# Supplied passage:
It’s February, the days are still short. I’m waking daily at five a.m and in bed by seven, I’ve had to adjust my whole lifestyle around these old acquaintances that have been trying to access my home. Everyday is a struggle. I know now some of the fear is reaching out. The time will come where I need to reach out to the guards. This too will spread around the town like wildfire, going to the guards for help is unheard of in homeless and addiction circles. Again, as Martin in CM Coolarne once said to me, ‘It’s time to stand up for your sobriety.’ I need to ensure I’m at optimum health too. My SMART goals for the week include ‘Attend Tom’s Relapse Prevention Meeting on Tuesday.’ and ‘Run at 6am Monday, Wednesday and Friday.’ and most importantly ‘not to pick up a drink or have a gamble no matter how tough life gets, even if people manage to breach my fortress’. I’m looking forward to the longer nights that come with spring too. At present I’m too afraid to turn the lights on in my house so a lot of meetings are out of my reach. I have however found a meeting I’m really looking forward to: Ben’s Friends Hope. (www.bensfriendshope.com) they ‘offer a bridge to sobriety for food and beverage professionals.’ I’m actually looking forward to joining this community. I don’t at present have the balls to do a meeting after five p.m until the days become longer but the meeting has already given me hope of joining suffering addicts in the hospitality industry. I need to remind myself daily that the day will come when I can attend their meetings and as they would say in AA: ‘This too shall pass’.

# Provided records:
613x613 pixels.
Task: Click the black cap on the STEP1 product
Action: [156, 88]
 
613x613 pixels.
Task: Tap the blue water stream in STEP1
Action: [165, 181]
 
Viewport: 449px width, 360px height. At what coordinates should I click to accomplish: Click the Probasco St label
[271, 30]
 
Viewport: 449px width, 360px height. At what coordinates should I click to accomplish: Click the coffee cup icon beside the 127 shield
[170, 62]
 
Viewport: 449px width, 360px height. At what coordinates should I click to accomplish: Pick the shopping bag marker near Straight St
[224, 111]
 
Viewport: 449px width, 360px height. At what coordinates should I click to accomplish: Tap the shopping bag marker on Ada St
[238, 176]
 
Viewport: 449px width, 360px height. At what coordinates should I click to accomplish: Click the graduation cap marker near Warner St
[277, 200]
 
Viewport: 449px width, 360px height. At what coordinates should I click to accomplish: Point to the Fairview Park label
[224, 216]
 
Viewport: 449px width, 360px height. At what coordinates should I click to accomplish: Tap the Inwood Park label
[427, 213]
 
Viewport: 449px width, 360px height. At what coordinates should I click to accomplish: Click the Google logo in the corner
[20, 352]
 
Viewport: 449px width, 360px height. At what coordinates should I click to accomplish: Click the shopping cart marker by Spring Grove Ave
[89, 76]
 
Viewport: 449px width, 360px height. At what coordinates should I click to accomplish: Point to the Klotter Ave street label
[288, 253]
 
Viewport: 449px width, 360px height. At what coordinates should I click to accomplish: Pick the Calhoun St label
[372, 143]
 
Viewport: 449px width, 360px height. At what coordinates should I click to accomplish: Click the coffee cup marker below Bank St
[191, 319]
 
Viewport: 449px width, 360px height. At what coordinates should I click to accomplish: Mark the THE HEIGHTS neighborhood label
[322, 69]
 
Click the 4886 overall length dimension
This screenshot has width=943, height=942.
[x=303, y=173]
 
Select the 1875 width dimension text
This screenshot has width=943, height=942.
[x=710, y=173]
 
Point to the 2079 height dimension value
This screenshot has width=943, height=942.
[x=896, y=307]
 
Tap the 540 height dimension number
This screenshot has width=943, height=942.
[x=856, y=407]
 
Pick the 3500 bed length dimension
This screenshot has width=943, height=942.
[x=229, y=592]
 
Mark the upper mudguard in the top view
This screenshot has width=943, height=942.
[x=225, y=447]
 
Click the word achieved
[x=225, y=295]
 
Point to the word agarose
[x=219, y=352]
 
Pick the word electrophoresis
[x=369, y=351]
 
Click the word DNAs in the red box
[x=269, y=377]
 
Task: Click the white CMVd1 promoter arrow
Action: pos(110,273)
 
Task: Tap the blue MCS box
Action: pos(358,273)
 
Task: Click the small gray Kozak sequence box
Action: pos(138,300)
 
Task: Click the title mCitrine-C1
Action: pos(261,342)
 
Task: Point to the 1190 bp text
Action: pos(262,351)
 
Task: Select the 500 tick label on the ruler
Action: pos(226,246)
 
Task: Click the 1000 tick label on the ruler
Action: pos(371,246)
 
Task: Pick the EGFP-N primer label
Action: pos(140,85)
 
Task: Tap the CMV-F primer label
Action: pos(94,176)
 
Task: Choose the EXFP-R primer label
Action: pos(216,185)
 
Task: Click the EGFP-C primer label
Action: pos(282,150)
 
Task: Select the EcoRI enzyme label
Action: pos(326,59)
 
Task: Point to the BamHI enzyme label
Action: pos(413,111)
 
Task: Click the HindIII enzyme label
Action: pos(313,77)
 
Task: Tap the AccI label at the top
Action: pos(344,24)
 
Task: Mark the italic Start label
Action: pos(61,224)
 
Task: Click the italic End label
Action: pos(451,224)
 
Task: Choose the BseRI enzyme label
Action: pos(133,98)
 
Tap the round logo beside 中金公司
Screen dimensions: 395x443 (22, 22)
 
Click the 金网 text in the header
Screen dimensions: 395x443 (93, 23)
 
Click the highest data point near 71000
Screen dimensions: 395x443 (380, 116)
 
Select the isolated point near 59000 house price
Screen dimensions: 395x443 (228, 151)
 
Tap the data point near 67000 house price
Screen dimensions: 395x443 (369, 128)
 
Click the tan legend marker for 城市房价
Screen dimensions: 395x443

# Task requirements:
A: Say whether each statement agrees with the sobriety diary entry, answering yes or no and quoting the words from it that decide the matter.
(i) The writer plans to run three mornings a week.
(ii) The writer now goes to meetings held after five p.m.
(iii) Ben's Friends Hope is aimed at food and beverage professionals.
B: Carry on the sobriety diary entry from its final sentence.

# Responses by item number:
A:
(i) Yes: "Run at 6am Monday, Wednesday and Friday."
(ii) No: "I don’t at present have the balls to do a meeting after five p.m until the days become longer"
(iii) Yes: "offer a bridge to sobriety for food and beverage professionals."

B:
 

It’s 2pm, all it took was one glance out the window and I was brought back to ten months ago, the only difference is this time I don’t feel like killing myself. I need to adapt to my new way of living, it’s like Covid all over again. My shopping will be done online and housing first will deliver my medication, it could be months before my life gets back to any sort of normality. I must stay on guard, they may not have come to my door yesterday but I’m dealing with opportunists. I need to protect my fortress. I believe three cameras is probably excessive, I should be happy today with the security measures I’ve put in place. I must believe I will return to ‘Happy Living’. I need to stop looking out the window and move on with my new hermit inspired lifestyle. All looking out the window is doing is creating anxiety. Even if I were to lock eyes with the people I am avoiding, I’d feel obliged to go downstairs to tell and that wouldn’t end well. Remember Conor, this is a marathon not a sprint.